The future looked hazy and there was nothing she could do, apart from painfully waiting for the worst. Death.

Marriet Twaibu is also suffering from cervical cancer. Twaibu’s concerns were not only the pain from cancer; finding school fees for children became a challenge for a mother who was bedridden for months. She could also not source money for other family needs.

Bornwell and Twaibu were in a situation that is shared by thousands of Malawians, who endure unbearable pain that originates from chronic illnesses such as cancer.

Salima District Health Officer, Ivy Chilingulo, says one percent of over 430,000 people in the district are living with serious chronic illnesses.

“This may sound like a small number. But there are, actually, 4,000 people living with life-long illnesses that affect them physically, economically, socially and even psychologically and they have a right to dignity and good health,” Chilingulo said.

Veteran nurse Lucy Kishindo Finch runs Salima-based Ndi Moyo Palliative Care Clinic and strongly advocates painless life for people suffering from cancer and other chronic illnesses.

Kishindo F inch says palliative care should be a priority.

Palliative care is specialised medical care for people with serious illnesses and this type of care is focused on providing relief from the symptoms and stress of a serious illness with the goal of improving the quality of life for both the patient and the family.

“It could be your loved one, yourself, or anybody. The thing is, we don’t know when it will come to us. So, we must help this service, which gives dignity to people who are dying,” Kishindo Finch says.

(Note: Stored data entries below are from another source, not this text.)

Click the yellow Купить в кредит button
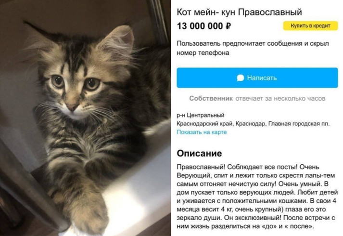 (310, 26)
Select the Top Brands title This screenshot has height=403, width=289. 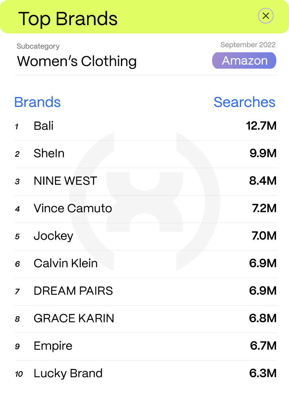coord(68,18)

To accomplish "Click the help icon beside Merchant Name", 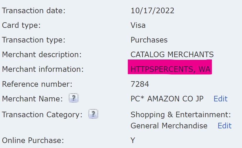I will click(74, 99).
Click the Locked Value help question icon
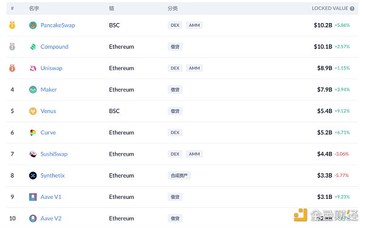The height and width of the screenshot is (228, 365). [352, 9]
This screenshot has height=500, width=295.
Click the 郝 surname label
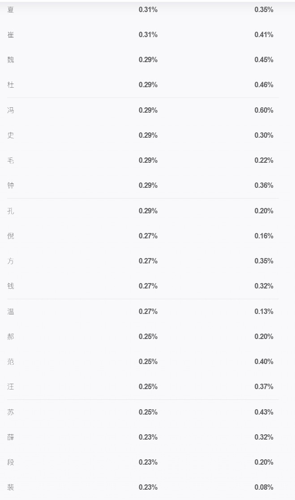[x=11, y=336]
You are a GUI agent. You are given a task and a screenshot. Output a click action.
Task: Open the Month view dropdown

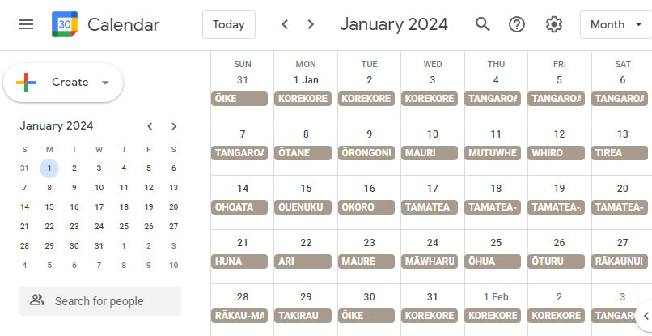[x=616, y=24]
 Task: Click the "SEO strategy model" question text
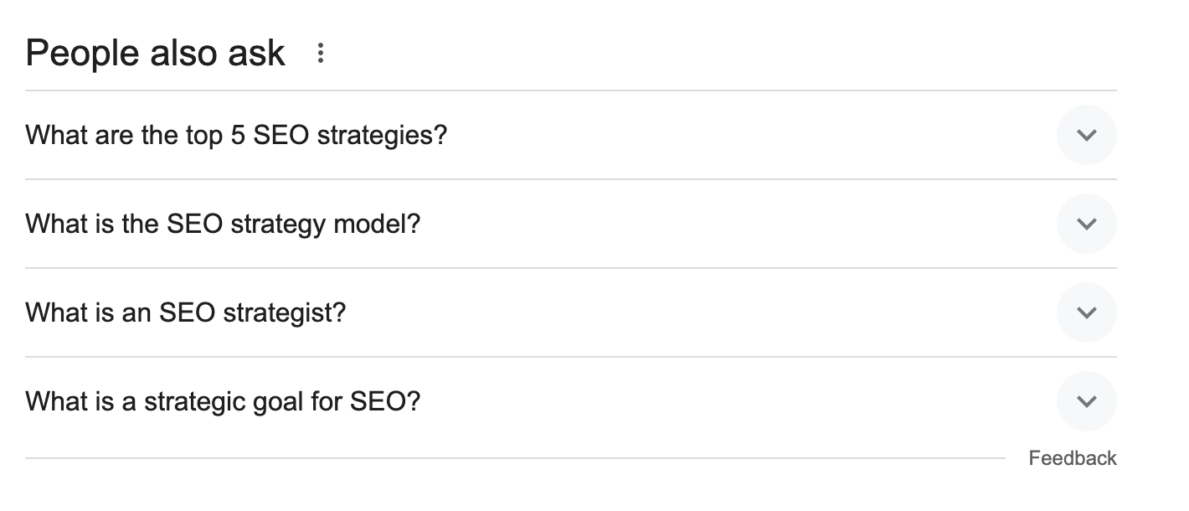[x=223, y=224]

Minister of Health and Population Services, Atupele Muluzi, says the government is doing everything to ensure that palliative care is accessible to chronically ill Malawians.

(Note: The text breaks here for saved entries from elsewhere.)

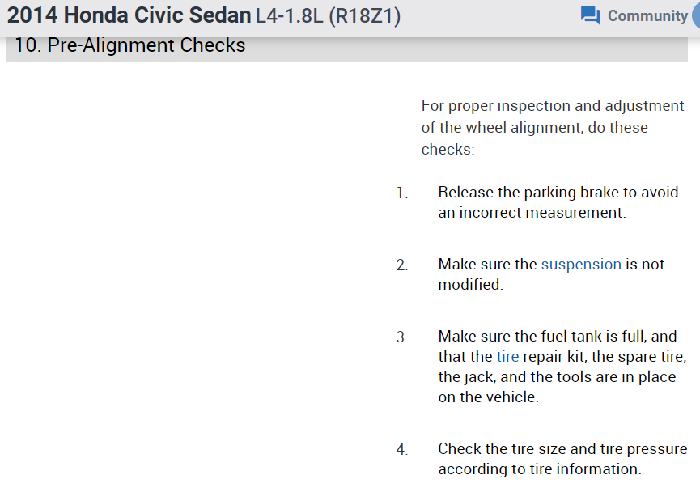Open the Community label in header
Viewport: 700px width, 488px height.
[647, 15]
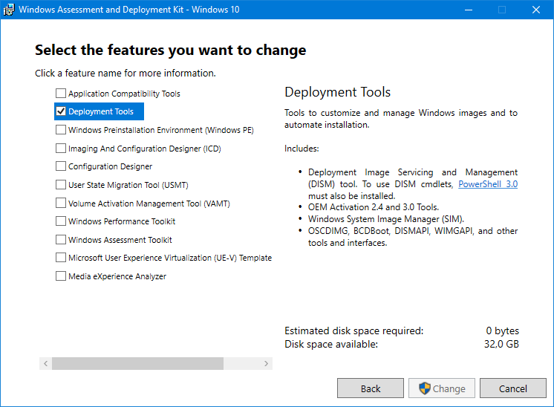Image resolution: width=554 pixels, height=407 pixels.
Task: Tick the Configuration Designer checkbox
Action: [61, 166]
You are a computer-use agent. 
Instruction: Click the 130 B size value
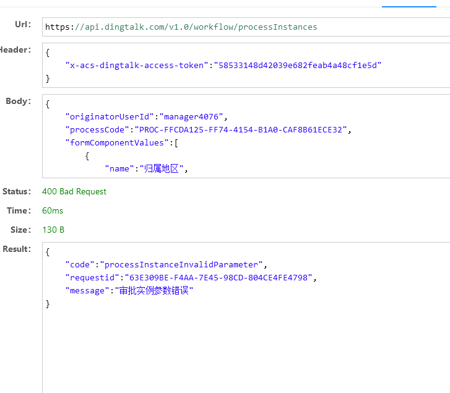pos(53,230)
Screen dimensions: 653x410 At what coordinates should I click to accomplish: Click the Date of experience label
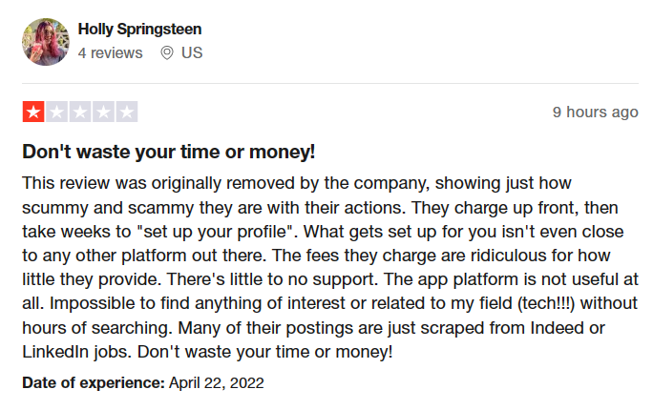(94, 382)
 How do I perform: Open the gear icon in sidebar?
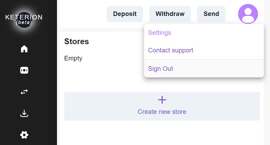click(x=24, y=135)
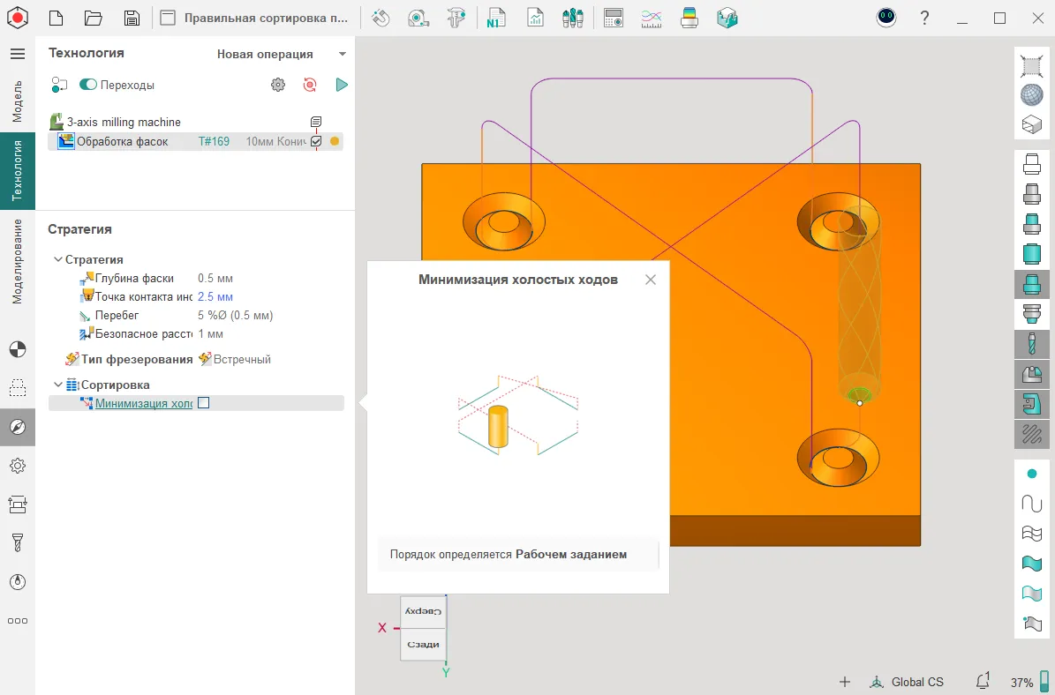
Task: Open the project folder icon in toolbar
Action: coord(94,18)
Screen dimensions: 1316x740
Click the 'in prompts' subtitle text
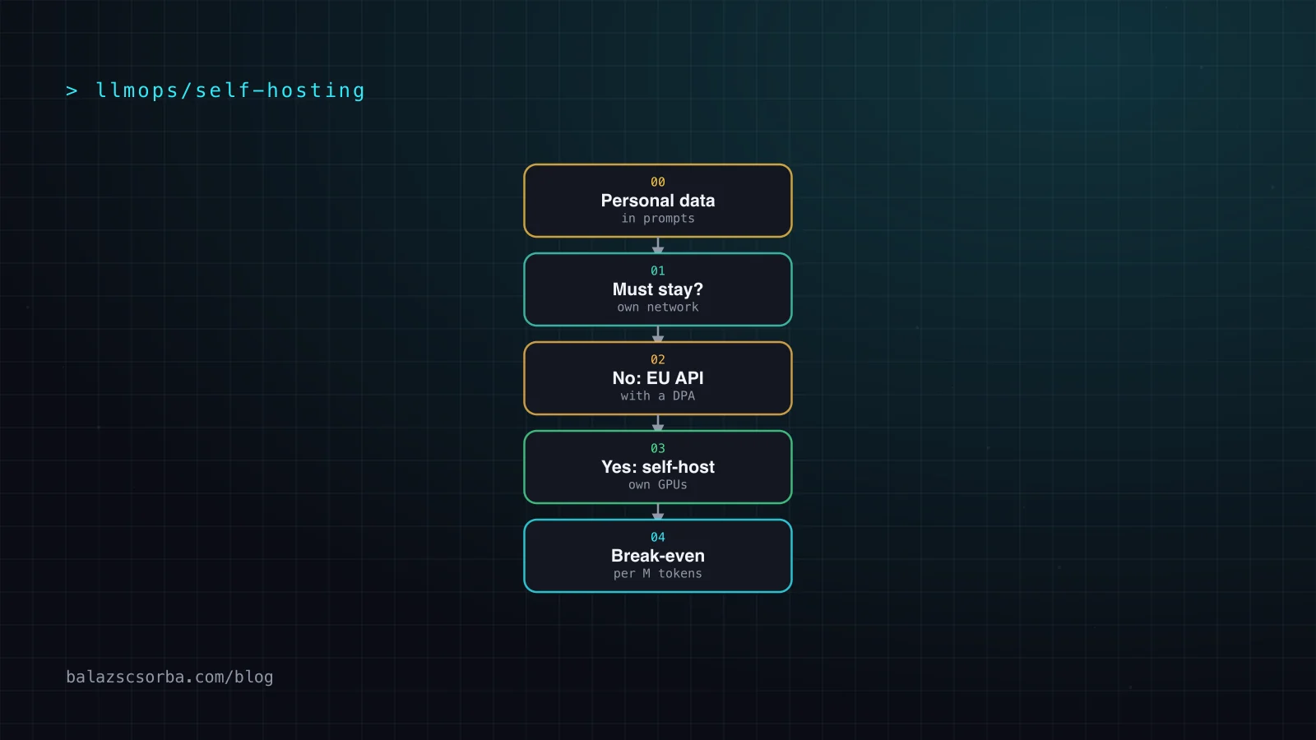click(658, 219)
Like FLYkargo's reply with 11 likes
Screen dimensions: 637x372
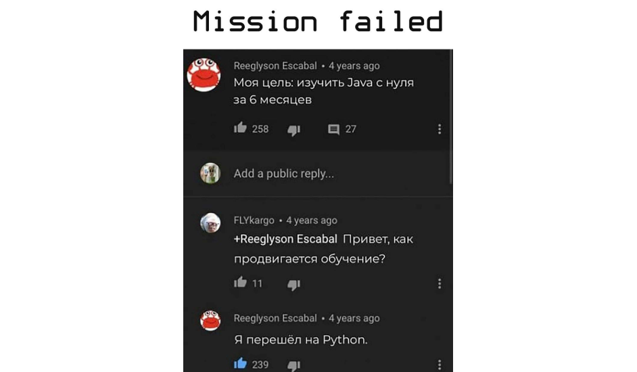240,282
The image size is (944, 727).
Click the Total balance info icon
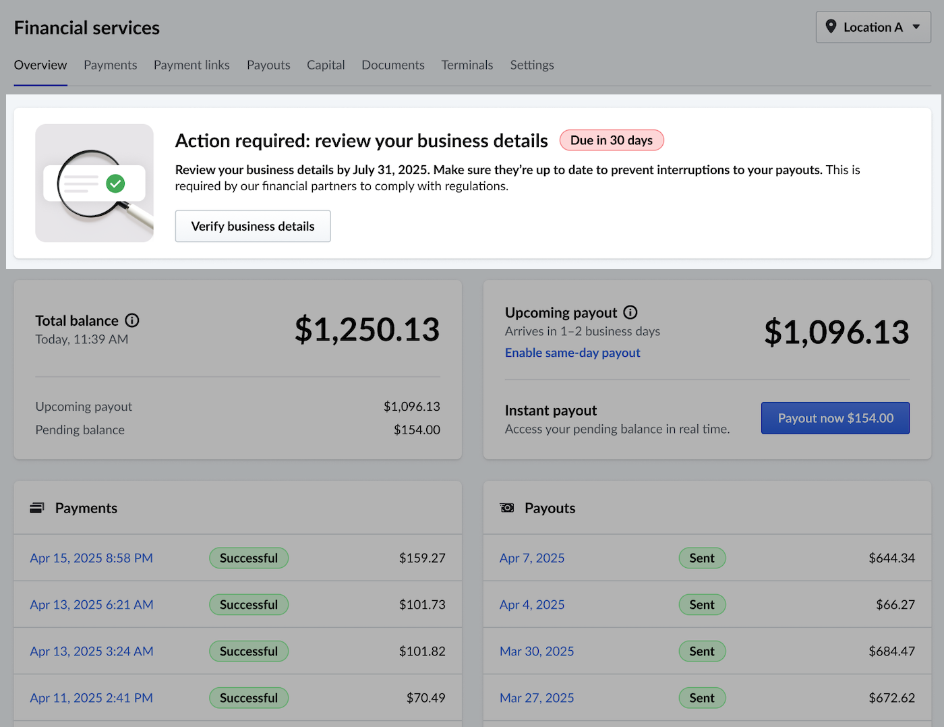click(x=132, y=320)
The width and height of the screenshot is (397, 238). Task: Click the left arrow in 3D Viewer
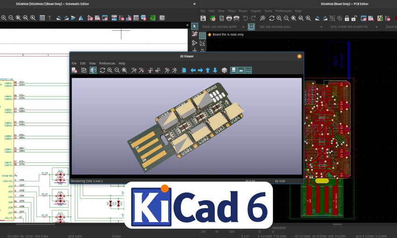193,70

Muluzi says the government offers palliative care services in all health facilities.

He, however, says the government is open to partnerships with non-State actors such as Ndi Moyo.

“They have worked in this area for a number of years, providing dignified care to patients, especially those with chronic illnesses. We are also learning about how we can improve that capacity throughout the healthcare service delivery system,” Muluzi says.

Kishindo Finch, however, thinks the exclusion of palliative care in the 2017-2022 Health Strategic Plan signifies lack of palliative care prioritisation.

Luckily, officials at Salima District Hospital referred Bornwell and Twaibu to Ndi Moyo Palliative Care Clinic and that was a huge relief from the pain they had been experiencing for some time.

Above the care, they were given morphine— a pain-relieving drug and are now living a painless life.

Ndi Moyo, which receives financial support from a United Kingdom-based Trust, provides care to patients suffering from HIV and Aids, cancer and other life-limiting illnesses.

But there are fears of donor fatigue and the situation has prompted the palliative care unit to start seeking financial and material support from local individuals, companies and organisations.

After all, donor fatigue may only bring back the pain.